• **What needs to be done**
Please restate, word for word, the lines below that begin at the one with "Given: Click the blue round badge under ルート1" and end at the one with "You are a computer-use agent. Screen dimensions: 985x514". Leave out all other lines.

• **Entries supplied**

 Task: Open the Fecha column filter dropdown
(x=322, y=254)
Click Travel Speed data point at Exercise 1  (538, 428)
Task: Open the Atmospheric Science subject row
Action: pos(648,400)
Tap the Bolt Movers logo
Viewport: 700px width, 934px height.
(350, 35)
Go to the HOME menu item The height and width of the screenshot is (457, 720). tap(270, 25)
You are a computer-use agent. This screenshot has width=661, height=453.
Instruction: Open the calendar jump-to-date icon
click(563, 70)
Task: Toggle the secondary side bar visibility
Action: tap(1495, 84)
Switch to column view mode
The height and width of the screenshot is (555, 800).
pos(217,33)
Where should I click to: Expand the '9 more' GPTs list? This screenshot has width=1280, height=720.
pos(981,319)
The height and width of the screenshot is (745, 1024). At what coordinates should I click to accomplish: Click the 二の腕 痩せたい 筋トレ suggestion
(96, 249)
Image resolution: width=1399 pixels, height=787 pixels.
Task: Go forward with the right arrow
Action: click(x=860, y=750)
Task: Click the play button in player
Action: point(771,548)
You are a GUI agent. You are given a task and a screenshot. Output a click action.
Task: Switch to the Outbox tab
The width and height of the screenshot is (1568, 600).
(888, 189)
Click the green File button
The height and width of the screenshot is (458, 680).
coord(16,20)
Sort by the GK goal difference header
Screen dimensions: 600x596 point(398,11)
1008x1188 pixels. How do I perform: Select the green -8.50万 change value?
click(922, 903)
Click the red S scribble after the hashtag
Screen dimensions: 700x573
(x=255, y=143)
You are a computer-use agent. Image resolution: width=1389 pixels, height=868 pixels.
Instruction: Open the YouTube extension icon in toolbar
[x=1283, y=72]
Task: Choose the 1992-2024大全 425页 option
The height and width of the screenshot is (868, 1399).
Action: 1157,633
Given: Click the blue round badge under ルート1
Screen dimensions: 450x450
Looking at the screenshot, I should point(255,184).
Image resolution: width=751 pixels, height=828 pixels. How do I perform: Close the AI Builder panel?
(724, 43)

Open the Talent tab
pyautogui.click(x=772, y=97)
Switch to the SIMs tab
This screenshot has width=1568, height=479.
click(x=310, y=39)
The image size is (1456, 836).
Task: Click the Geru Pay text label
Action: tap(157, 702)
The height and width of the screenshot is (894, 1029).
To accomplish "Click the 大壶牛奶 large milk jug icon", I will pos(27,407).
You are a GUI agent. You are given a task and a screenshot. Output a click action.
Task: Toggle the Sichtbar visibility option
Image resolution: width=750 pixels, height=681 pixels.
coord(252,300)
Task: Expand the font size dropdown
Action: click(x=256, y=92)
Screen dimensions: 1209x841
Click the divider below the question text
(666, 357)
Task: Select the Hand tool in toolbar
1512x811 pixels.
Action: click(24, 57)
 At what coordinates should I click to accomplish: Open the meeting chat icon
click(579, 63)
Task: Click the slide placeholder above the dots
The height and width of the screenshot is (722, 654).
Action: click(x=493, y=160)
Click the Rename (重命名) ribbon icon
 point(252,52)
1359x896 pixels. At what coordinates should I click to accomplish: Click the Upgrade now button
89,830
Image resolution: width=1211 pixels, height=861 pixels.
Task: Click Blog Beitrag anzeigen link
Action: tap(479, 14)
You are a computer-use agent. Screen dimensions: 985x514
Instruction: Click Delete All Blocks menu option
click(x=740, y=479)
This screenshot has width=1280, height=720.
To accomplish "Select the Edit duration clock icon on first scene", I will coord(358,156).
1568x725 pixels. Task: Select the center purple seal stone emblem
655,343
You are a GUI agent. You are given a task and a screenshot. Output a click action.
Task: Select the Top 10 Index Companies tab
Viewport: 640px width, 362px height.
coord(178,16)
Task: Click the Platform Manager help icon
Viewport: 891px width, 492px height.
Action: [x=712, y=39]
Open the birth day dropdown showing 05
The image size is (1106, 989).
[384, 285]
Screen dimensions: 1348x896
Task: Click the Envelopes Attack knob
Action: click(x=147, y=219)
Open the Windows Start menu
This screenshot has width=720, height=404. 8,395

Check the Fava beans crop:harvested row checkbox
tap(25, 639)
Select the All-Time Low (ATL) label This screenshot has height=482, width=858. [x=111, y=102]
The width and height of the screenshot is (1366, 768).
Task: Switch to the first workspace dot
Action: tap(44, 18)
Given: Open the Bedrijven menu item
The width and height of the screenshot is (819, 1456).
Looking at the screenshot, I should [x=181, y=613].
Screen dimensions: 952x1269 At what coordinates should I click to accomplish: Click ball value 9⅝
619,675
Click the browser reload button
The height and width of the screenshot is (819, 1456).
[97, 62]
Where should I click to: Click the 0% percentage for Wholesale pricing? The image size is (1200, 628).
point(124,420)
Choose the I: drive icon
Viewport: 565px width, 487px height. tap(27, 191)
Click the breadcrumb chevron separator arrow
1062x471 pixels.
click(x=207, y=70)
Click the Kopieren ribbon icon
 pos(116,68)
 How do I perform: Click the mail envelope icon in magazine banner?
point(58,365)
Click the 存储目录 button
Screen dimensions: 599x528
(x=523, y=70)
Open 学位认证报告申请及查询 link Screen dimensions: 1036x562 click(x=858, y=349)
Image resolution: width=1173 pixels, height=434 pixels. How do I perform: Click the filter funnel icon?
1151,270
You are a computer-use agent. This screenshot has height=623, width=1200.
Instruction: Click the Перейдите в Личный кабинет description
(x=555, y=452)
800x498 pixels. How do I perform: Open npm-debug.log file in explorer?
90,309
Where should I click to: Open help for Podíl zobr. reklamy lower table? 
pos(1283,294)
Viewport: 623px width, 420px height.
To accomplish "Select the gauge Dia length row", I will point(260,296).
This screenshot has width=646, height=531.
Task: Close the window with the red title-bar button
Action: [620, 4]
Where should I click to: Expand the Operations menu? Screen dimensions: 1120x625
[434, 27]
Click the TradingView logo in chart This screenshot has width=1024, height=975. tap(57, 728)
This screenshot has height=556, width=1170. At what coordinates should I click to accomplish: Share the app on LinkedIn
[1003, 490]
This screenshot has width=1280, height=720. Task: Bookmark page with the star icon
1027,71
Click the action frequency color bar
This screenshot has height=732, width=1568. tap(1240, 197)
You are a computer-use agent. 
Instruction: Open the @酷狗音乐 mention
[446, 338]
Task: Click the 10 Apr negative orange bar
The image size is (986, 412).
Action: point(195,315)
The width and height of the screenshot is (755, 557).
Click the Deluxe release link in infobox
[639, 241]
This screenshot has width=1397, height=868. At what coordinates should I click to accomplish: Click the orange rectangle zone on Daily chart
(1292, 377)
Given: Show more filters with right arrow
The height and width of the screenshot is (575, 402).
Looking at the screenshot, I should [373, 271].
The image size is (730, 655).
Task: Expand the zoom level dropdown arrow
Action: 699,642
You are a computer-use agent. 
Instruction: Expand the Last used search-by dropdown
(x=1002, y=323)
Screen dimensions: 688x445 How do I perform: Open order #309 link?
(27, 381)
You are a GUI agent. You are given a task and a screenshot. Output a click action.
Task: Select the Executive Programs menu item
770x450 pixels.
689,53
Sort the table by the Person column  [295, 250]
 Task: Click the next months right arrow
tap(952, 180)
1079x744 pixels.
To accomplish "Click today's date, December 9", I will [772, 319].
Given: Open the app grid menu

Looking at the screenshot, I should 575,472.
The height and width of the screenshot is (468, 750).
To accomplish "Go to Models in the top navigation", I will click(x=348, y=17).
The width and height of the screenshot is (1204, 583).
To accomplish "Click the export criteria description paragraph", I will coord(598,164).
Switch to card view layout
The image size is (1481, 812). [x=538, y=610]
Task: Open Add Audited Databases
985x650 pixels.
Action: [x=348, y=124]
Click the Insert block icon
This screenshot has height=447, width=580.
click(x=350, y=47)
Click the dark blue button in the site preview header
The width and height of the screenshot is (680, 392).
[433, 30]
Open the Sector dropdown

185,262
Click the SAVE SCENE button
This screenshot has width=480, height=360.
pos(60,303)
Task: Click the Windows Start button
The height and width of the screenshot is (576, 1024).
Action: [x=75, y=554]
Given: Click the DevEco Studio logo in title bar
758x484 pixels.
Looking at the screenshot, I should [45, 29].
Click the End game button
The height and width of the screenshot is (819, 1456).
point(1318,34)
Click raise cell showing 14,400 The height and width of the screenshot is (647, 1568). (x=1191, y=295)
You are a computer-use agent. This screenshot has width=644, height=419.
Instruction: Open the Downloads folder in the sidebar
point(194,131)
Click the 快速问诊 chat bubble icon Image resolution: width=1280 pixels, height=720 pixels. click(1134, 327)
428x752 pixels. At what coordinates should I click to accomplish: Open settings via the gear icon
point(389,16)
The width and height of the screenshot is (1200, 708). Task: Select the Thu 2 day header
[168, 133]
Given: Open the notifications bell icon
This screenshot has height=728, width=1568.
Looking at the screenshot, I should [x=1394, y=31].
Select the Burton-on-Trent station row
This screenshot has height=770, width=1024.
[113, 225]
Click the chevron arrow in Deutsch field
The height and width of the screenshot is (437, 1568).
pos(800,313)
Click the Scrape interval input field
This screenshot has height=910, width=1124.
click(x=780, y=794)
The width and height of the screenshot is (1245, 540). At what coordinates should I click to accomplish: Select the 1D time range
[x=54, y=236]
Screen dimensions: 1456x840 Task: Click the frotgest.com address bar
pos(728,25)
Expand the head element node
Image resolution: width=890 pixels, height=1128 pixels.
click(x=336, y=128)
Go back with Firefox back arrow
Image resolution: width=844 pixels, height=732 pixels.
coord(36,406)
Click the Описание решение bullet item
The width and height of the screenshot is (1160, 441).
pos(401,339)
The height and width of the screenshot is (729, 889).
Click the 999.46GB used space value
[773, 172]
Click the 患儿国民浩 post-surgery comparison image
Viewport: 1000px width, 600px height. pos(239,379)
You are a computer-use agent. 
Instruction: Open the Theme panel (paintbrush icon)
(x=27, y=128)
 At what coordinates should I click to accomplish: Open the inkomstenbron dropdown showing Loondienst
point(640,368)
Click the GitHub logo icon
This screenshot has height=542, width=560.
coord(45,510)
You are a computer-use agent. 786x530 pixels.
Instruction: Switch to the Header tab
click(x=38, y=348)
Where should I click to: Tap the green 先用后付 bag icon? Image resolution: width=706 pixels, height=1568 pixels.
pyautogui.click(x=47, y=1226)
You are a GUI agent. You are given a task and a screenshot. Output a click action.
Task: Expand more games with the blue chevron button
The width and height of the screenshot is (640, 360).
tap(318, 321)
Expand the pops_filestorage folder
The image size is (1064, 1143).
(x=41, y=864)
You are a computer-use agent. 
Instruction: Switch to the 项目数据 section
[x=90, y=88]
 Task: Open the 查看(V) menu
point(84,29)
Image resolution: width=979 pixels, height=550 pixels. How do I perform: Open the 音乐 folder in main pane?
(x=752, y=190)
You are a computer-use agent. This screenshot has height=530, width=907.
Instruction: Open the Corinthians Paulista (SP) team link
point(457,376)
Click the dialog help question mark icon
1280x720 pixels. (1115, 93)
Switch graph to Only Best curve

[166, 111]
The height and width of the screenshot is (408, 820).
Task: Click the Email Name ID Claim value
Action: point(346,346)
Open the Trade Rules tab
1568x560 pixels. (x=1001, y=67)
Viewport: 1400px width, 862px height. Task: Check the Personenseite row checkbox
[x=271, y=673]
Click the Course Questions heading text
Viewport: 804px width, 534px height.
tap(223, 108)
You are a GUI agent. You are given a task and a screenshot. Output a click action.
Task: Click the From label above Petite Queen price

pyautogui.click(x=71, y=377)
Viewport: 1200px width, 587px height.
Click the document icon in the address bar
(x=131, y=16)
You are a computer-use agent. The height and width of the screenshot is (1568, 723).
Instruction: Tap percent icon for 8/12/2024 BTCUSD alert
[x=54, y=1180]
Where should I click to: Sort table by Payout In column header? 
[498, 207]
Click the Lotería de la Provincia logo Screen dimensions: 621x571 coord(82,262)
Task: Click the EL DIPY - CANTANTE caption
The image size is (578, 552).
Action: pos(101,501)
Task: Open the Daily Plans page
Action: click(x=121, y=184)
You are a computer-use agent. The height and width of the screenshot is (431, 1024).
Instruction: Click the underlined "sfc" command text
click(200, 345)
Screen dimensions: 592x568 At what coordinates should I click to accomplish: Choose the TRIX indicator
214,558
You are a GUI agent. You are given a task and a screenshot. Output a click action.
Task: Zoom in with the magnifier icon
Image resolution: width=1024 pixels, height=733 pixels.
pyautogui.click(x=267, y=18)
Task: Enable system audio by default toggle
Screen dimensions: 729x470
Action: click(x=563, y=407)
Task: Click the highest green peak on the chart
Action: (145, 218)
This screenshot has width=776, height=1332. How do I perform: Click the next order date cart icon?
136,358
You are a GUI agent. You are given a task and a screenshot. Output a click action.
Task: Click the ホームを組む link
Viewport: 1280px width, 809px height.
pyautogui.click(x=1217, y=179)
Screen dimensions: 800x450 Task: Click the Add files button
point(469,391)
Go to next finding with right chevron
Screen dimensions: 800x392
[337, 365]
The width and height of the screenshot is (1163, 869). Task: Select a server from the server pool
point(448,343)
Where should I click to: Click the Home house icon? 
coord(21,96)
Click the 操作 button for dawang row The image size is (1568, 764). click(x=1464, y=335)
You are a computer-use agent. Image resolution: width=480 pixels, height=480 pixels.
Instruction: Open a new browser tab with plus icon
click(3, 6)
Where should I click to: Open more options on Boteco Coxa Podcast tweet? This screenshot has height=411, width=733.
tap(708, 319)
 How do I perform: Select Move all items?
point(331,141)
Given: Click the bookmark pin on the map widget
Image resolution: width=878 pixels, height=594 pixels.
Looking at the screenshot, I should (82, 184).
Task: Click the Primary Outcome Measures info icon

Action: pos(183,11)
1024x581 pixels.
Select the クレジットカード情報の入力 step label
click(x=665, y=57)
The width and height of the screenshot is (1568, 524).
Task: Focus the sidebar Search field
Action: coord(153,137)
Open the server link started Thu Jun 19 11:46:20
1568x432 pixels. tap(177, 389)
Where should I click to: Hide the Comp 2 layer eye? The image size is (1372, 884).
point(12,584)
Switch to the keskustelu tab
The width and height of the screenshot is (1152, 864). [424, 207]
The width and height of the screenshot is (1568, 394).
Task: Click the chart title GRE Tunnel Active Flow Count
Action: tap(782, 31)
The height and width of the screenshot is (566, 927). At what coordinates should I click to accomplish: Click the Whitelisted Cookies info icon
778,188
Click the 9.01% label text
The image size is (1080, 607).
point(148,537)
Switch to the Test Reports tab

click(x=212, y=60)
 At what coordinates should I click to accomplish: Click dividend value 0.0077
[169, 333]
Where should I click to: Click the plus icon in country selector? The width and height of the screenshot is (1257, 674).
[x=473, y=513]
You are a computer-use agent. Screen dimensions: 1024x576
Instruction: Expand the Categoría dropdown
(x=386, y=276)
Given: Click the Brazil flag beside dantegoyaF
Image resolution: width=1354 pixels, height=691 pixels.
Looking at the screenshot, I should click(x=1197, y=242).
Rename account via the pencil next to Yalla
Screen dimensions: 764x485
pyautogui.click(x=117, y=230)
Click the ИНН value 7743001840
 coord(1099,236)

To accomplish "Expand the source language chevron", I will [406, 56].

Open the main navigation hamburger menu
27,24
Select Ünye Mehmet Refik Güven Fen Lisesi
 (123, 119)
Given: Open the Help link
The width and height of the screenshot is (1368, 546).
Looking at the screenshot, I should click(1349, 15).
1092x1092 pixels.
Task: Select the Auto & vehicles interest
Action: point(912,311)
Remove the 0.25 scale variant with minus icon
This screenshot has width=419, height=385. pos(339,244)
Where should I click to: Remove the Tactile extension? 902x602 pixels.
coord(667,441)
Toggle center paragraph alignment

• **Exercise solution**
Given: Click the blue round badge under ルート1
Screen dimensions: 450x450
Looking at the screenshot, I should point(255,184).
Image resolution: width=751 pixels, height=828 pixels. How do I perform: Close the AI Builder panel?
(724, 43)

Open the Talent tab
pyautogui.click(x=772, y=97)
Switch to the SIMs tab
This screenshot has width=1568, height=479.
click(x=310, y=39)
The image size is (1456, 836).
Task: Click the Geru Pay text label
Action: tap(157, 702)
The height and width of the screenshot is (894, 1029).
To accomplish "Click the 大壶牛奶 large milk jug icon", I will pos(27,407).
You are a GUI agent. You are given a task and a screenshot. Output a click action.
Task: Toggle the Sichtbar visibility option
Image resolution: width=750 pixels, height=681 pixels.
coord(252,300)
Task: Expand the font size dropdown
Action: click(x=256, y=92)
Screen dimensions: 1209x841
Click the divider below the question text
(666, 357)
Task: Select the Hand tool in toolbar
1512x811 pixels.
Action: click(24, 57)
 At what coordinates should I click to accomplish: Open the meeting chat icon
click(579, 63)
Task: Click the slide placeholder above the dots
The height and width of the screenshot is (722, 654).
Action: click(x=493, y=160)
Click the Rename (重命名) ribbon icon
 point(252,52)
1359x896 pixels. At what coordinates should I click to accomplish: Click the Upgrade now button
89,830
Image resolution: width=1211 pixels, height=861 pixels.
Task: Click Blog Beitrag anzeigen link
Action: tap(479, 14)
You are a computer-use agent. Screen dimensions: 985x514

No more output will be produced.